When my husband's claim was tied up and he was an inpatient back home in Massachusetts, I had to turn to the VA office in our city looking for help. We were broke and all the bills were late. My husband would be out of work for a month and I asked them for help to get us through that month without his income. They helped us get by. It wasn't a lot of money but it was enough to pay a couple of bills to keep the heat on and the electricity on. It was a little less load off of me.

Many think the problems with veterans claims are new, but they only think that because the media reports were non-existent during the 80's and 90's but I can assure you they were suffering just as much back then if not more than they are now. I get a lot of veterans asking for ideas of where they can turn for help as the VA turns down claims. One of the places they are sent to is their local government. They never think of it on their own. It's really a shame. The help is there but they won't get it from them unless they ask for it. I would have suffered the month my husband was in the hospital needlessly if I had not asked them for help. Up until then I was just asking my family for help. Pride almost got in the way.

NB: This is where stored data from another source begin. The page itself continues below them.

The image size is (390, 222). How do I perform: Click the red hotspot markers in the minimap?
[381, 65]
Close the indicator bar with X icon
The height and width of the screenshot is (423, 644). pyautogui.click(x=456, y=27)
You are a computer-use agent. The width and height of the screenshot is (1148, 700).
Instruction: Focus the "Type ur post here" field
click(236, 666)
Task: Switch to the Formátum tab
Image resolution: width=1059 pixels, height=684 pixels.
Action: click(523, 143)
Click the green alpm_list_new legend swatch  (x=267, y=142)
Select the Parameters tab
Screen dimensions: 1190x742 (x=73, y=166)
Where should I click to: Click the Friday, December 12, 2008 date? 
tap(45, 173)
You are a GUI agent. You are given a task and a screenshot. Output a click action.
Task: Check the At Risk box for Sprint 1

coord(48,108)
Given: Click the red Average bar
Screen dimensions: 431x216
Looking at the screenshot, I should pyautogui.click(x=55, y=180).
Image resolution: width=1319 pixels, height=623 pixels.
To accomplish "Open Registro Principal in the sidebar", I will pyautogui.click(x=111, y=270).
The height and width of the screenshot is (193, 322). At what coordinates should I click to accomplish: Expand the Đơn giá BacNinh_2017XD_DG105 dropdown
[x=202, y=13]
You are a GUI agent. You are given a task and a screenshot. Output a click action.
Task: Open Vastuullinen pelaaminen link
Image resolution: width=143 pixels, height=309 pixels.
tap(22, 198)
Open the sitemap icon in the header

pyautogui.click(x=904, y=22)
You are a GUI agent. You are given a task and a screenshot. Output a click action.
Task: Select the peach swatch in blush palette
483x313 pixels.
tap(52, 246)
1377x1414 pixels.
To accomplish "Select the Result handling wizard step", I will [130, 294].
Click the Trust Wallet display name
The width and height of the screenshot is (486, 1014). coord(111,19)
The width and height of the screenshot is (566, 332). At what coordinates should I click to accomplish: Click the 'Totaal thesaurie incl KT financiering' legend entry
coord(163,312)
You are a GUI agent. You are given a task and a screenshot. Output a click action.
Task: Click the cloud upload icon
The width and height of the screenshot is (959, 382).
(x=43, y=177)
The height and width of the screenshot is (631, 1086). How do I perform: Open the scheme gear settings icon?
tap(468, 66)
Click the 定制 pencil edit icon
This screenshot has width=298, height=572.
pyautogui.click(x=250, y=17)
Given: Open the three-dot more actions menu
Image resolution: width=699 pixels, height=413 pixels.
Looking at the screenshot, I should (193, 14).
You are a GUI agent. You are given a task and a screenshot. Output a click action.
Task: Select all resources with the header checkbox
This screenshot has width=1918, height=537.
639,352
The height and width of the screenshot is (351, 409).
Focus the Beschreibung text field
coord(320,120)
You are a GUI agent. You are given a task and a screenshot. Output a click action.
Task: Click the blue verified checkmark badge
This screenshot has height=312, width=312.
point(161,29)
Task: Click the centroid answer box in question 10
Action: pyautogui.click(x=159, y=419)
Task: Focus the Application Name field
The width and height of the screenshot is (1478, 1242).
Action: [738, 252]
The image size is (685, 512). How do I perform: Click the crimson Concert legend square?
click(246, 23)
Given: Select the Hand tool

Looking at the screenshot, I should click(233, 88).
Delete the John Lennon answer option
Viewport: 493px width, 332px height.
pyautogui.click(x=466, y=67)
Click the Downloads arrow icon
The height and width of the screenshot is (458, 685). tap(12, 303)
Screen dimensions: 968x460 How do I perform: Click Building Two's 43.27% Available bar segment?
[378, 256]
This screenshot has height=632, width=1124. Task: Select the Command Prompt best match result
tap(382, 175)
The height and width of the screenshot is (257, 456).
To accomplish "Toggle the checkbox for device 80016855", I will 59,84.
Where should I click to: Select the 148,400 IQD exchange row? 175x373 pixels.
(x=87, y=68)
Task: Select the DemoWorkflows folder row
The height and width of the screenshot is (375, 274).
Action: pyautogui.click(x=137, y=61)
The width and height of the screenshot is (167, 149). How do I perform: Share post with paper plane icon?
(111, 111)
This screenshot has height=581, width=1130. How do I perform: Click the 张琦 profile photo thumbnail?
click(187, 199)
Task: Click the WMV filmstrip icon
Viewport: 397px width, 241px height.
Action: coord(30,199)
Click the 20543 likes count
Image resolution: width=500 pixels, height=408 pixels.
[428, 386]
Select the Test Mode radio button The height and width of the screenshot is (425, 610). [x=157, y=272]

Our veterans are proud people and feel that they should not be turning to the government for help but they are forced to do it because the national government is not doing what they need to do. Wapello is an example of veterans not turning to them for help. That office should be filled with veterans needing help. Every office around the nation should be because the need is so great. If you know a veteran in trouble and need of emergency assistance, send them to your own local government. That's what you pay taxes for too!